[EDITOR'S NOTE: This case is unpublished as indicated by the issuing court.] MEMORANDUM OF DECISION de: PLAINTIFF'S MOTION TO OPEN JUDGMENT AND MODIFY ALIMONY AND SUPPORT (#135) CT Page 11891 AND DEFENDANT'S MOTION TO REOPEN JUDGMENT AND MODIFY PHYSICAL CUSTODY RES DECREE POST-JUDGMENT (#134)
1. The Plaintiff's Motion
The parties' marriage was dissolved by judgment entered July 6, 1988 at which time their agreement was approved and incorporated in the decree. Article III provided for periodic alimony payable by the defendant to the plaintiff until July 1, 1998, non-modifiable by plaintiff as to amount or term. The defendant was entitled to seek modification under certain conditions during the term. He did not.Article IV provides for child support of $15,000 per year, per child, subject to cost of living increases adjusted by utilizing the New York Consumer Price Index. The plaintiff now seeks to modify the child support order alleging a substantial change in circumstances, including the increased expenses of the children, which expenses are paid by the plaintiff.

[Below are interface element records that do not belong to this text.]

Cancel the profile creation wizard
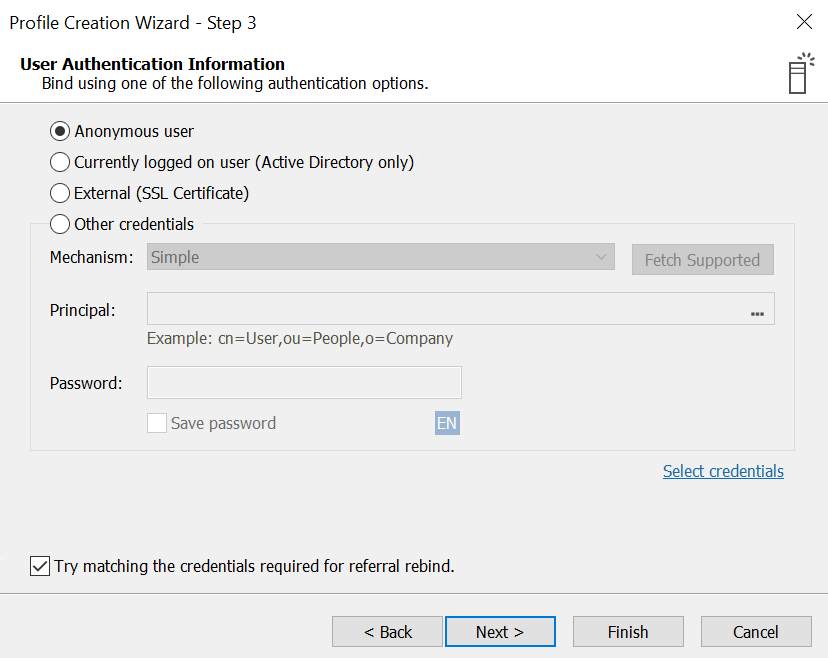The image size is (828, 658). coord(756,632)
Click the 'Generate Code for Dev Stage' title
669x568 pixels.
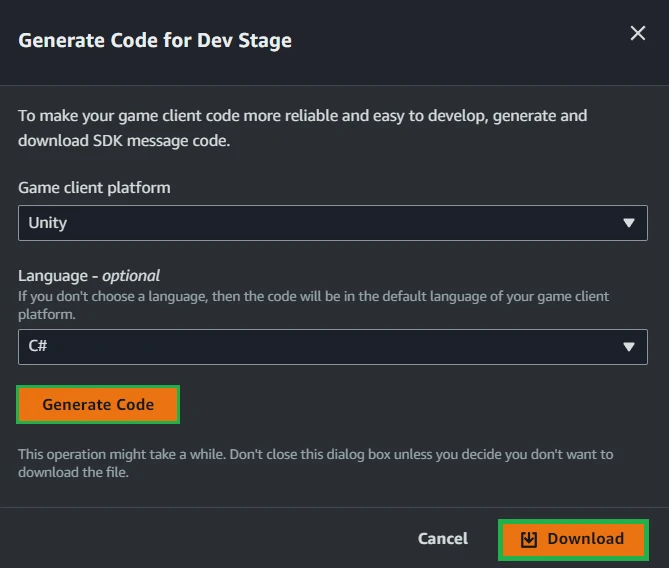[x=155, y=41]
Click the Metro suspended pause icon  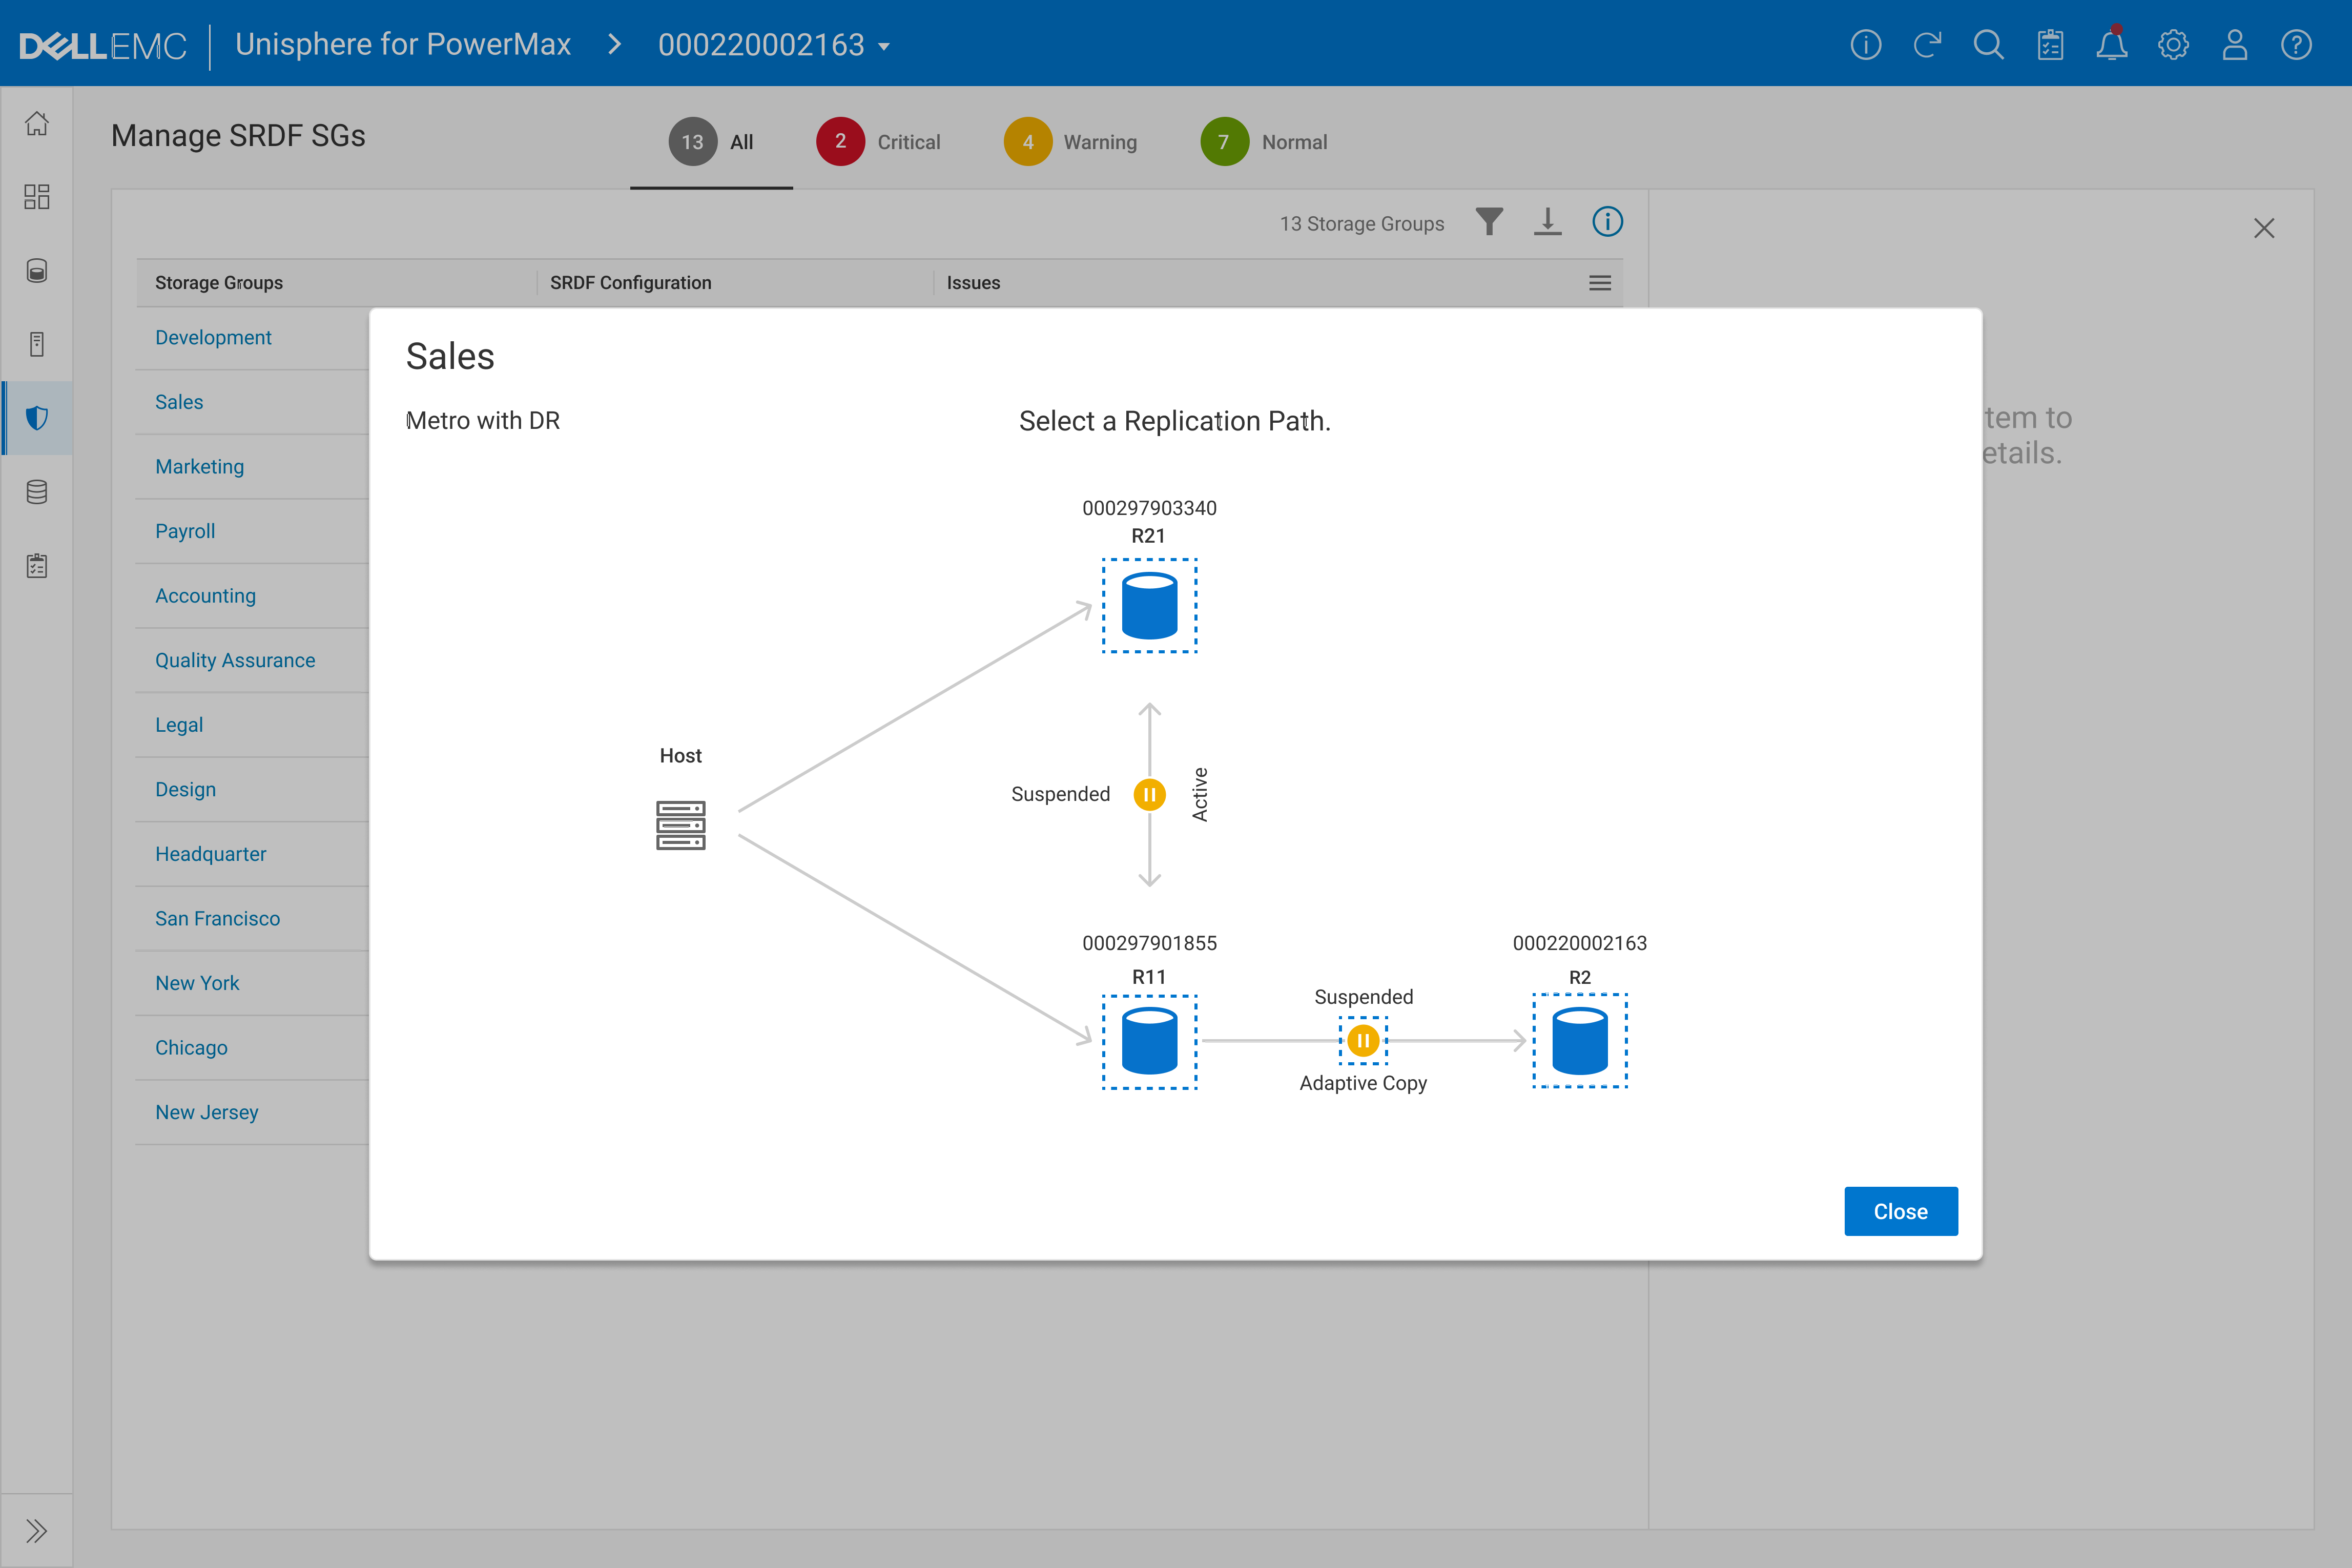pyautogui.click(x=1149, y=794)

The plaintiff's affidavit dated July 6, 1988 listed no income. She is now 43, in good health and within one semester of obtaining a college degree. She is currently employed in retail sales in a store in The Westchester, a mall located in White Plains, New York. Her year to date net earnings, through September 13, 1998, is $11,069.75. She has been so employed for three years.
The defendant is a medical doctor in private practice via his PC and has been so engaged since the dissolution. In 1987 his compensation was $262,249, (Plaintiff's Exhibit #3 and #8). His current affidavit dated September 9, 1998 lists an annual gross of $301,304 and monthly net after taxes of $18,483.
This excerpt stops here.